Photo by Tom Hermans on Unsplash

Orthogonal Predictors Influence on Statistical Power

I recently came across a Twitter poll that piqued my interest. The specific poll asked:

Including non confounding covariates (Z) in the regression y~ X + Z increases power to detect association of X with y. (assuming association of Z with y is non-zero).

My immediate response was “No” because the variance predicted by the covariate will not influence the variance explained by the original predictor and, thus, not influence the standard error. However, after reading comments, it may be useful to delve a little deeper to determine if this is ideed the case.
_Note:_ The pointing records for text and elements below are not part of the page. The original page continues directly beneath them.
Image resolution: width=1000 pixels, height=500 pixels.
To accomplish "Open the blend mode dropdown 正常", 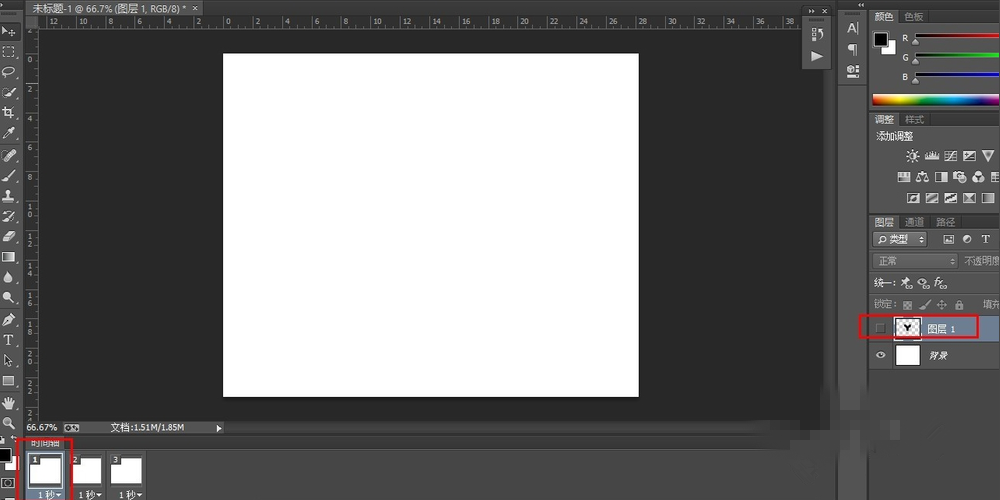I will click(914, 261).
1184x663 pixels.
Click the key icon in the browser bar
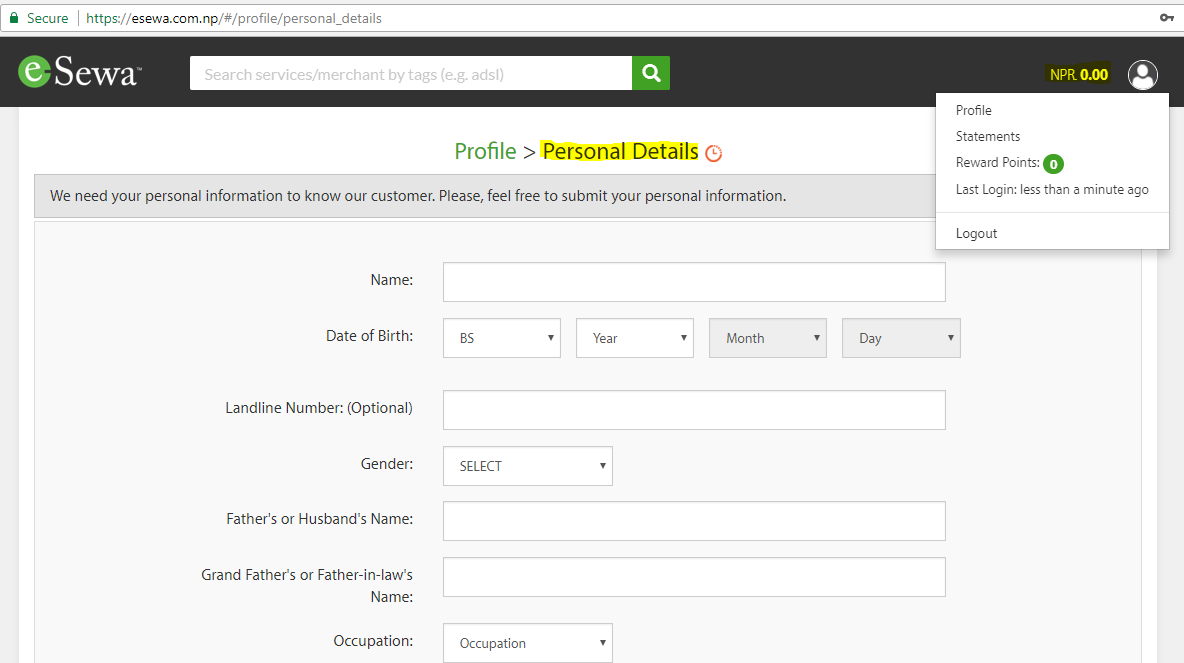[1167, 17]
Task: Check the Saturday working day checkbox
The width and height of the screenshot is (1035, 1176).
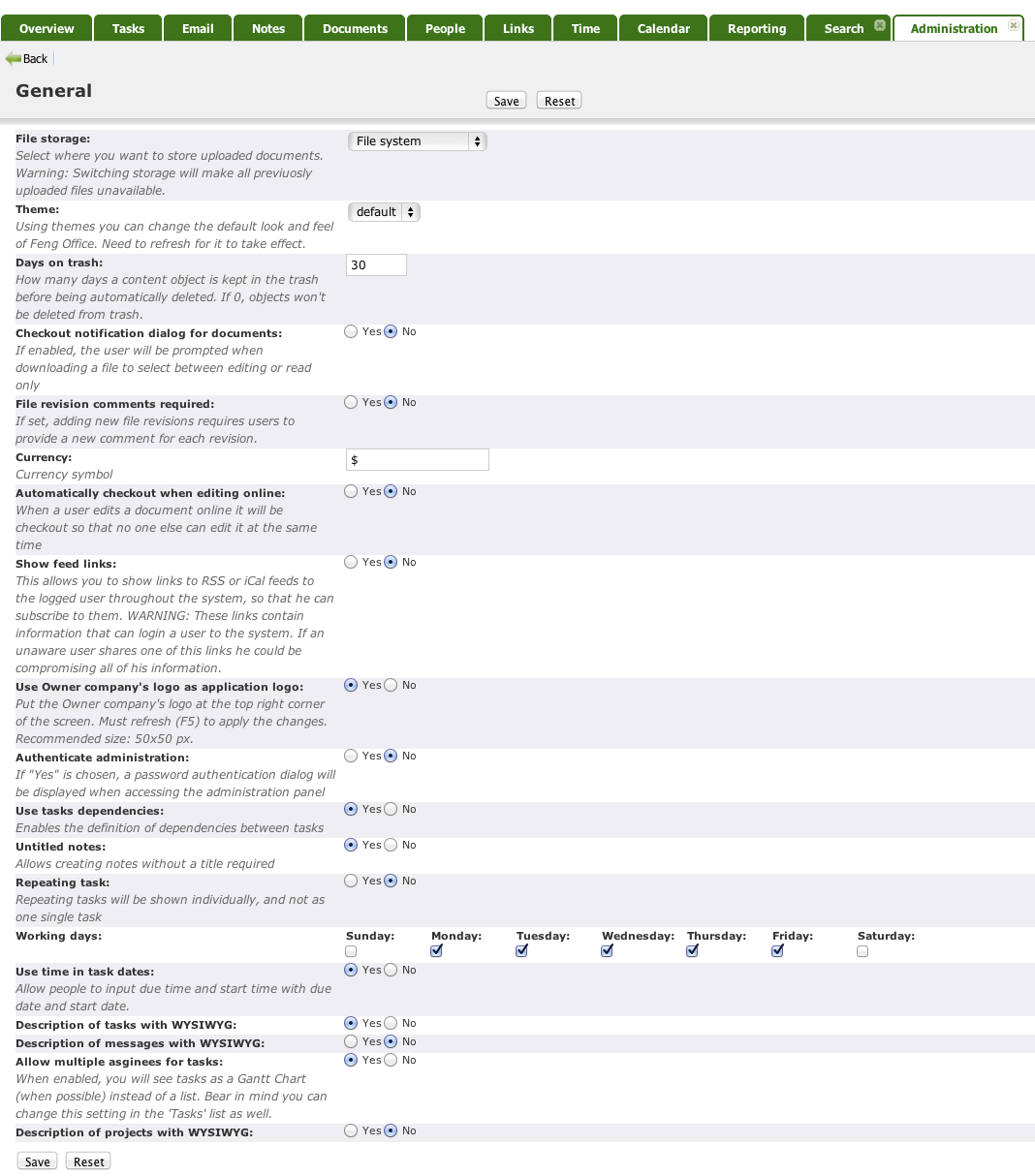Action: click(x=862, y=951)
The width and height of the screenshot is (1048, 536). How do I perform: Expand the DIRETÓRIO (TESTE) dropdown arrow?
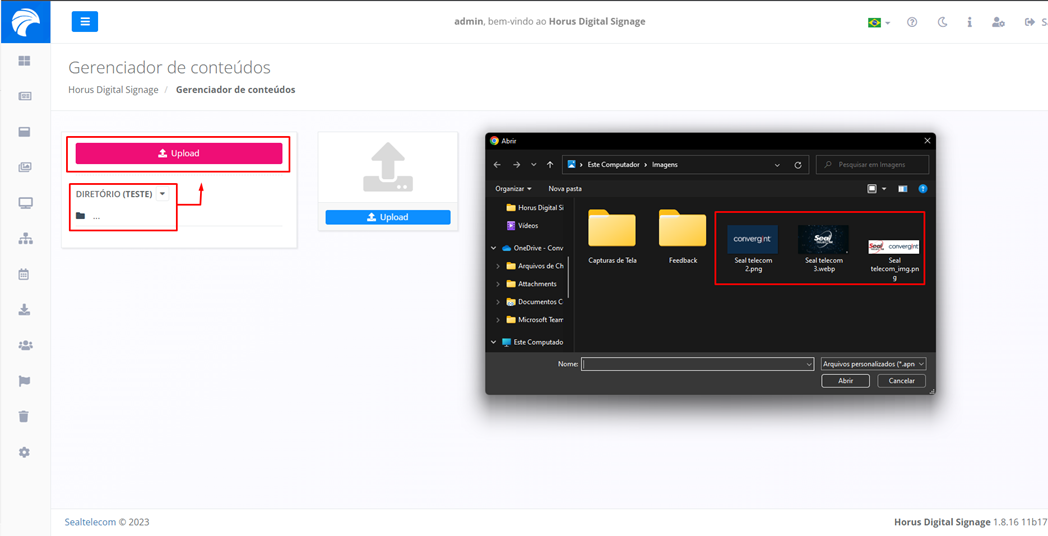(162, 194)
We will run a quick simulation to corroborate, or refute, this claim (or leave me more confused).

The question of interest asks if the power to detect significant results for \(\beta1\) increases when we move from regression model:

\(Y_i = \beta_0 + \beta_1X_{1i}+e_i\)

to a model that includes an uncorrelated covariate:

\(Y_i = \beta_0 + \beta_1X_{i}+\beta_2Z_i+e_i\)

Note that \(r_{X,Z} = 0\). If you are unfamiliar with statistical power, please see my (previous post)[https://tylerpritchard.netlify.com/post/visualizing-power-in-correlation-analysis/] on power for a quick primer.

Some Maths

It is useful to understand how significance testing for works in multiple regession to answer our question. I don’t remember the maths by heart, so I will be referring to Kutner et al. (2005), to refresh my memory First, follows the \(t\) distribution and significance tests are completing using the following:

\(t = \frac{b-\beta_{null}}{s_b}\)

where \(b\) is the calculated regression coefficient; \(\beta_{null}\) is the null hypothesis, commonly and here, \(\beta_{null}=0\); and \(s_b\) is the standard error of the regression coefficient estimate. So, as we all learned in our undergrads, we get our t-value, break out of critical t table and compare the values to determine if the results in statistically significant. Power for this test can be understood as:

\(Power = P(|t| > t(1-\alpha/2; n-2 | \delta))\)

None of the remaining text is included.